> _EXERCISE OBJECTIVE_: Rewrite the items from the line containing "Task: Open the Hathor featured article" through the end of the items, and scale each coordinate in the answers by 0.85, rounding to whole numbers with halves rounded up. Leave all other numbers unchanged, and omit the pictures.

(Saved data entries)
-- begin --
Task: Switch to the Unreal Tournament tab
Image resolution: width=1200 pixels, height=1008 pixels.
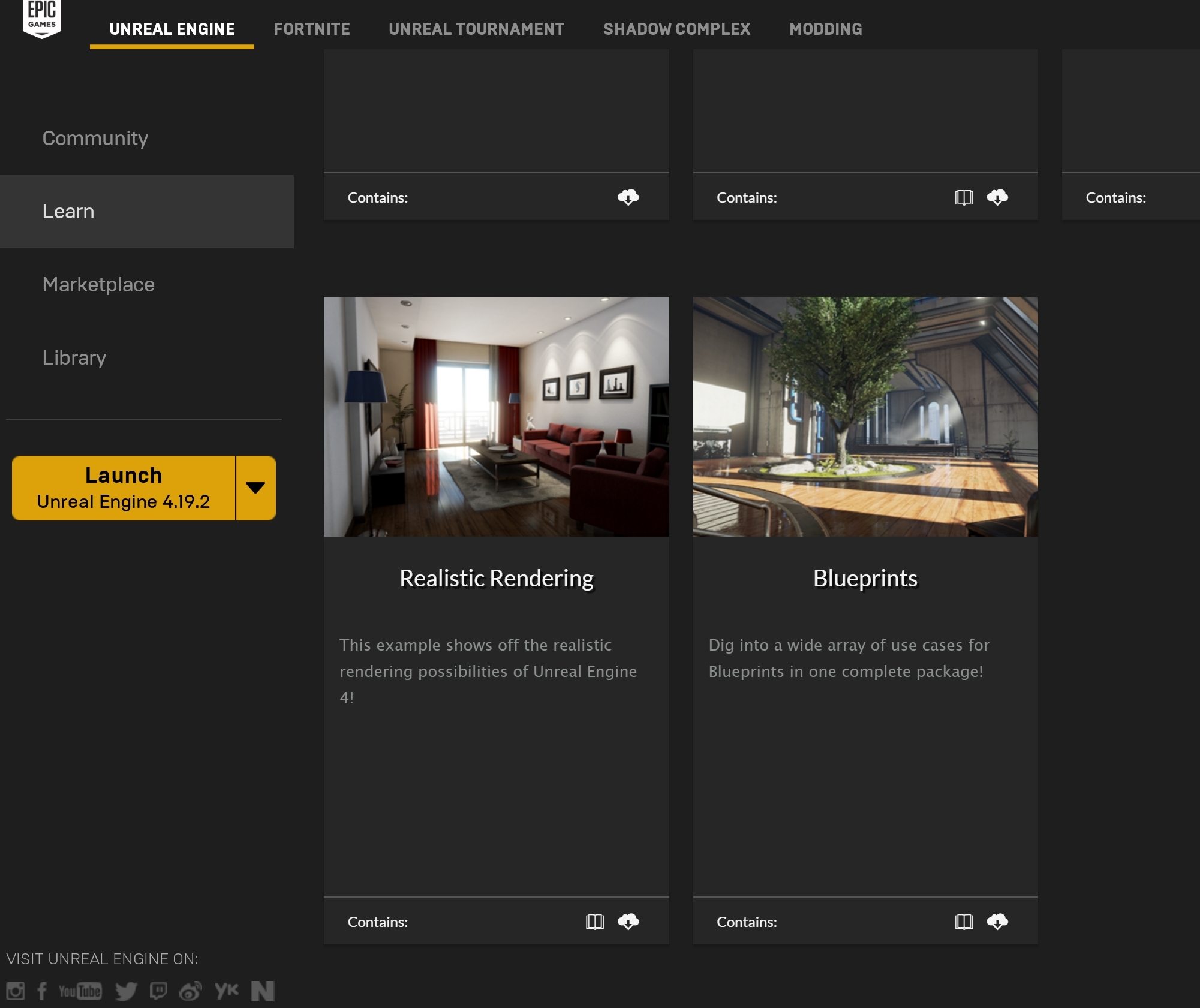Action: pyautogui.click(x=476, y=29)
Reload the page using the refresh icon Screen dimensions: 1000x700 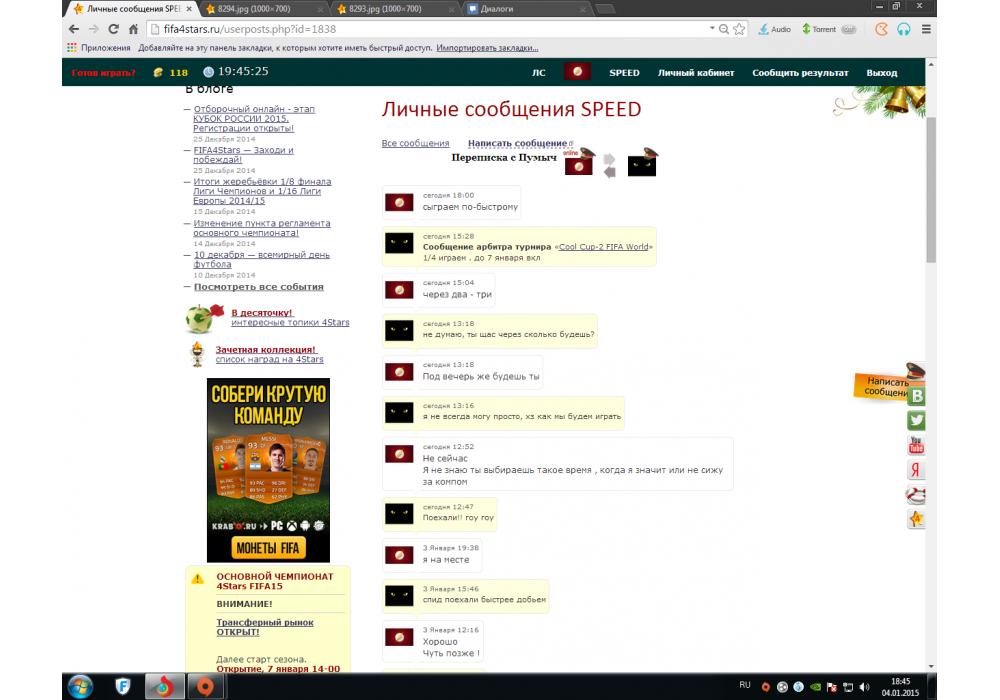tap(112, 29)
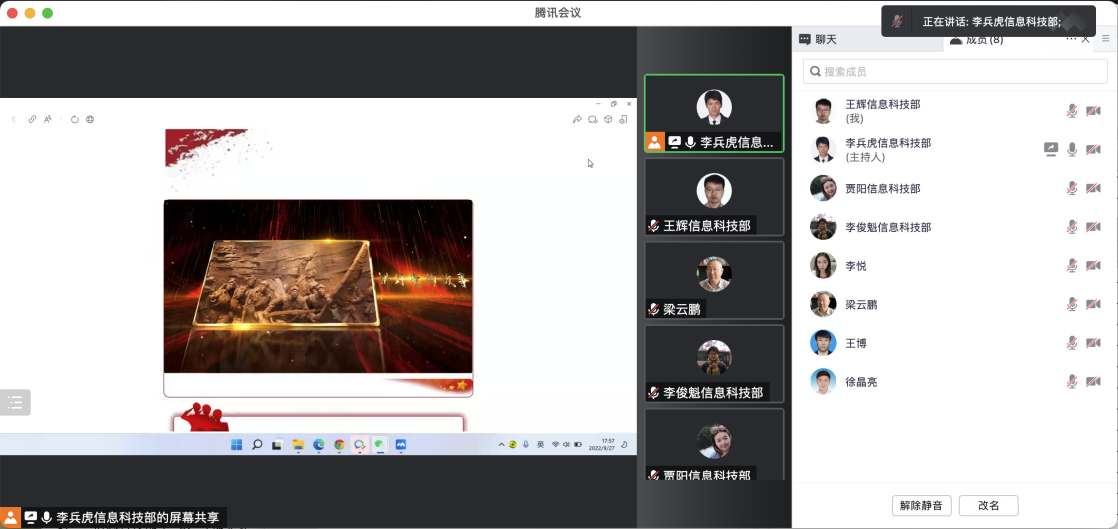Image resolution: width=1118 pixels, height=529 pixels.
Task: Switch to the 聊天 chat tab
Action: (x=818, y=40)
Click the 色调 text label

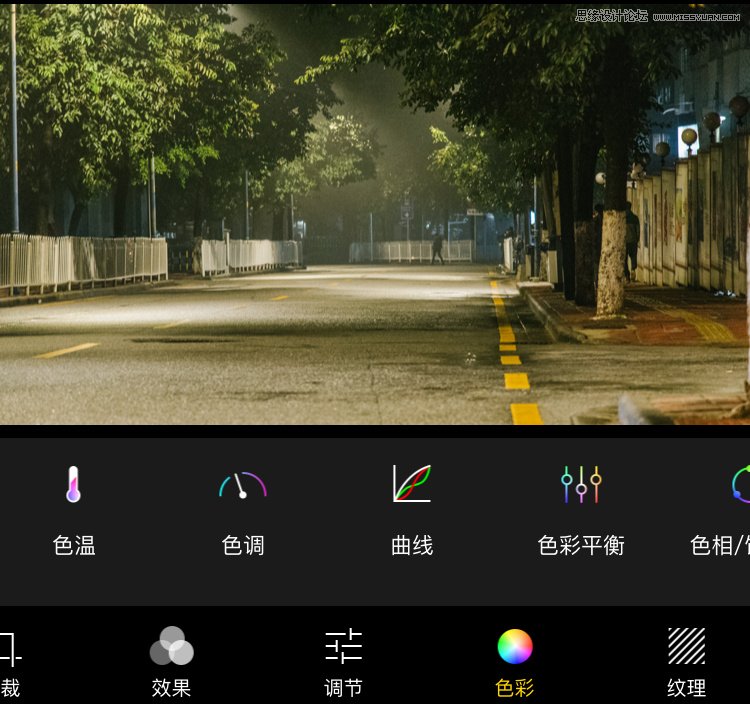[242, 545]
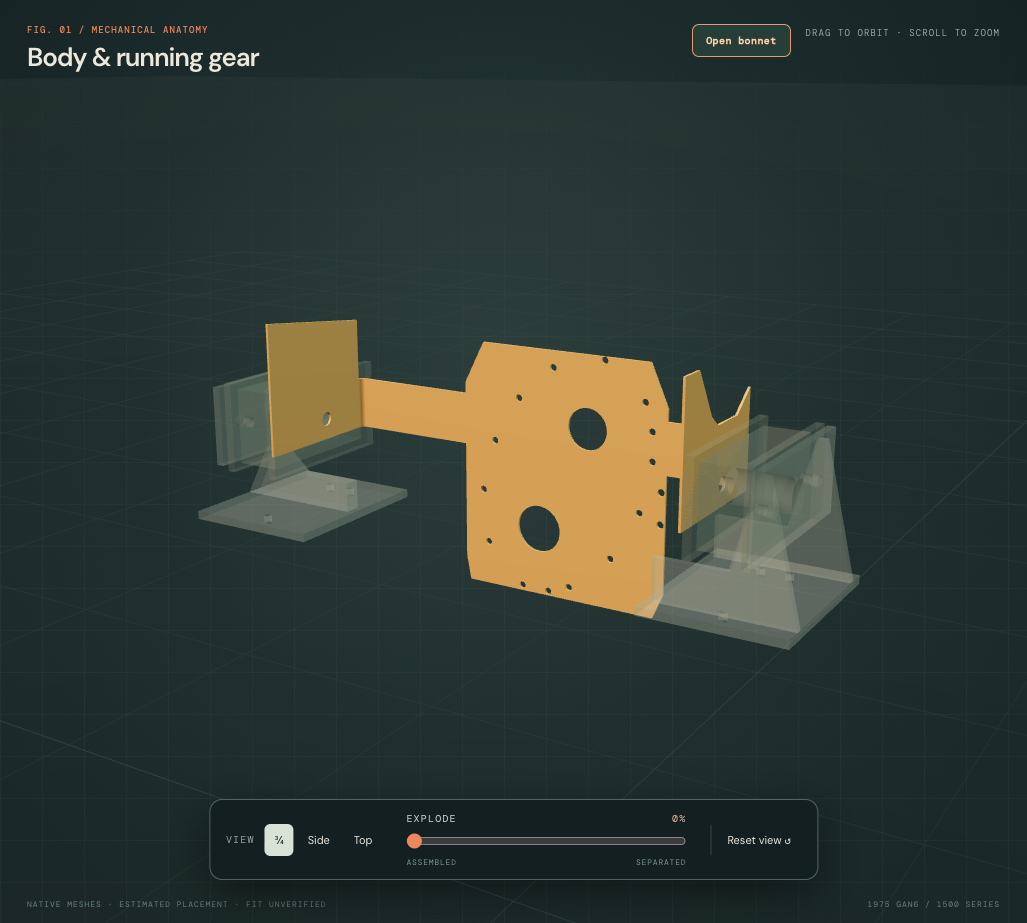Click the Body & running gear heading
1027x923 pixels.
[143, 58]
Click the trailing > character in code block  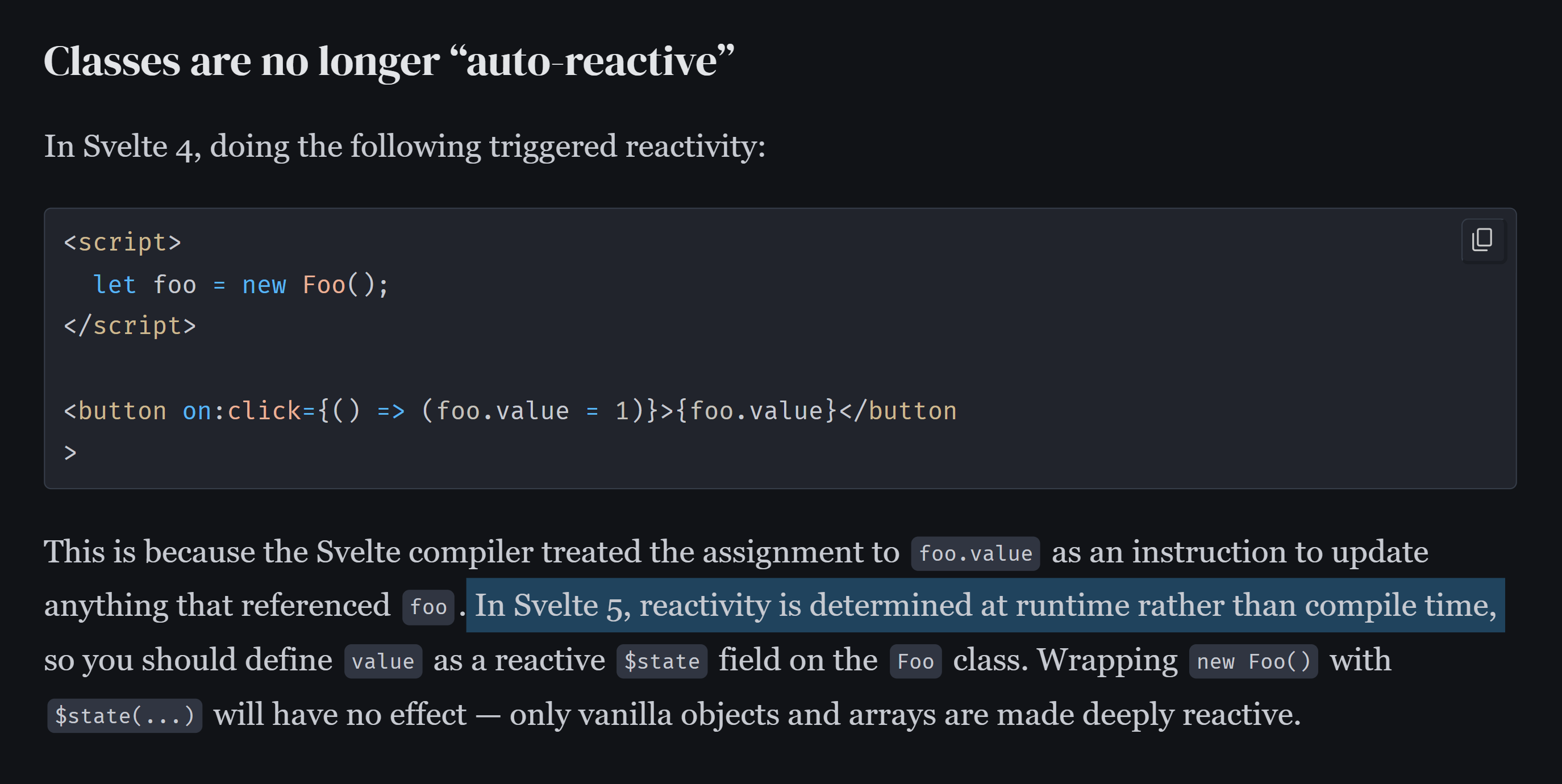tap(70, 453)
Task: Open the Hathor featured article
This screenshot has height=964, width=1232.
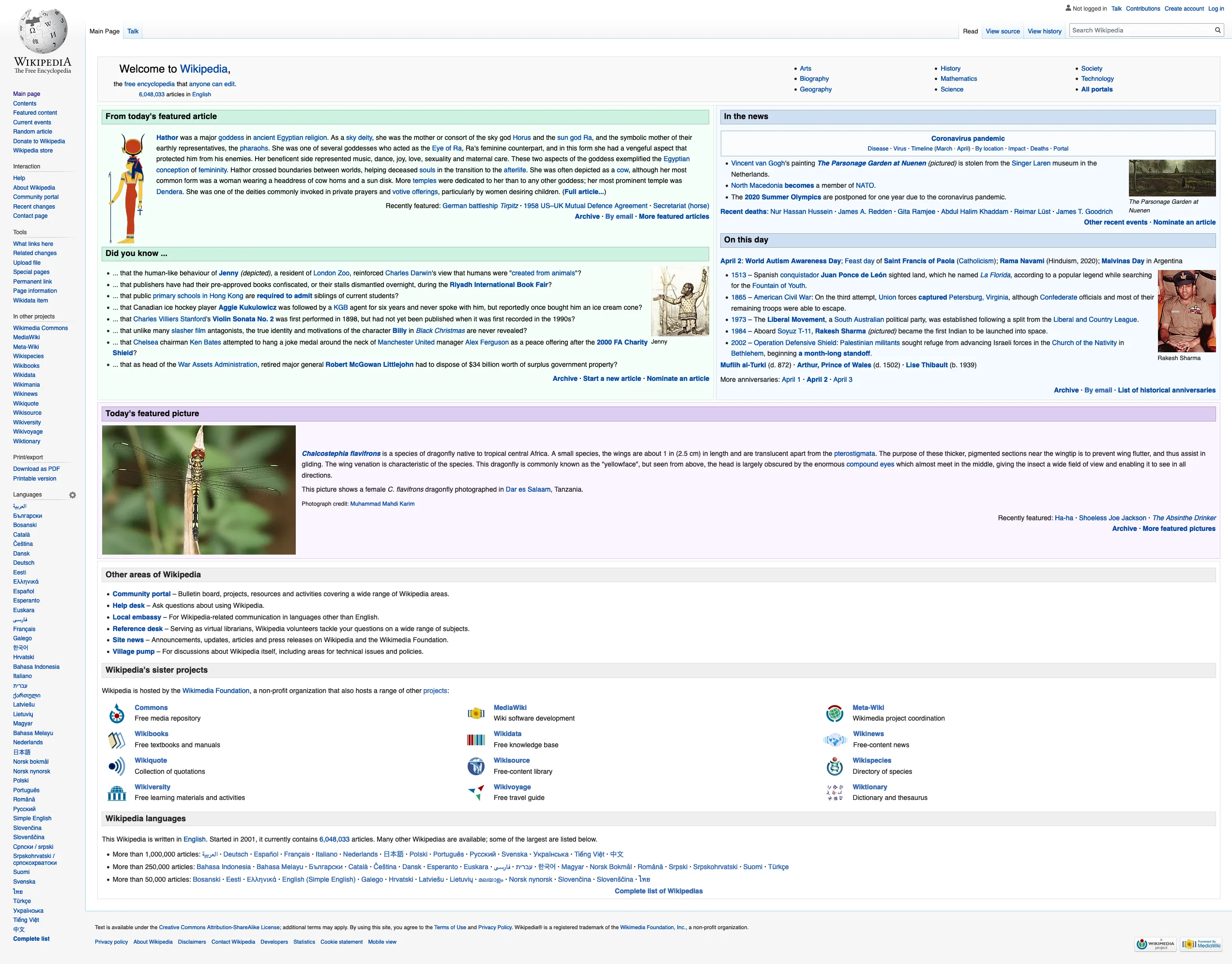Action: [x=167, y=137]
-- end --
> _WRITTEN RESPONSE_:
Task: Open the Hathor featured article
This screenshot has height=964, width=1232.
Action: [x=142, y=116]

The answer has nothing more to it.